→ Problem statement
Return each line of the entries that mentions the word "will".

→ Provided data
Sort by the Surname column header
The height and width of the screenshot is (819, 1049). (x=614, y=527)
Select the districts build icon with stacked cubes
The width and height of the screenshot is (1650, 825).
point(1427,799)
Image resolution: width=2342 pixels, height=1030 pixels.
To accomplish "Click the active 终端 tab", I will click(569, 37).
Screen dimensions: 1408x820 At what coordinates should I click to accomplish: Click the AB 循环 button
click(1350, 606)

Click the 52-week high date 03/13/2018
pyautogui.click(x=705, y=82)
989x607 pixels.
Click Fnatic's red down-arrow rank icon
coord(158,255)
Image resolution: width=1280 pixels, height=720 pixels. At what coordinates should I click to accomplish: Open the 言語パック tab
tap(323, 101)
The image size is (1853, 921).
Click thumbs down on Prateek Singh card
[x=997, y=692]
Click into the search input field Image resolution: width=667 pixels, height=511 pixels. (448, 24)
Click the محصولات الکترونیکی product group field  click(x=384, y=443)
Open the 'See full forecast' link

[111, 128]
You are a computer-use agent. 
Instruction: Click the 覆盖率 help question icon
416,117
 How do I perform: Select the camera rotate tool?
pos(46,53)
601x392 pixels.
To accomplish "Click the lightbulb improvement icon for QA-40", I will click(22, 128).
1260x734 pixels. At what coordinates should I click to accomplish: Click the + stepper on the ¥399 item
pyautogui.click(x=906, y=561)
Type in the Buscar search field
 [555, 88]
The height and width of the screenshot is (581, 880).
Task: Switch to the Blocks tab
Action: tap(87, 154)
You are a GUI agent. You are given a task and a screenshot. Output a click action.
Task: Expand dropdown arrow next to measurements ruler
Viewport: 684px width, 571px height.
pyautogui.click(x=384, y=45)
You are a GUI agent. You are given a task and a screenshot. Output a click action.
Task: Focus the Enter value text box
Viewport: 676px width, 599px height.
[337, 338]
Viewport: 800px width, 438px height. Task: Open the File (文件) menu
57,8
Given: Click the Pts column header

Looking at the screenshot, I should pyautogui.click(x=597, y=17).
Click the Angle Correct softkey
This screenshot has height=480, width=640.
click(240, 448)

→ Task answer
To accomplish "Click the active 终端 tab", I will click(569, 37).
To accomplish "Click the lightbulb improvement icon for QA-40", I will click(22, 128).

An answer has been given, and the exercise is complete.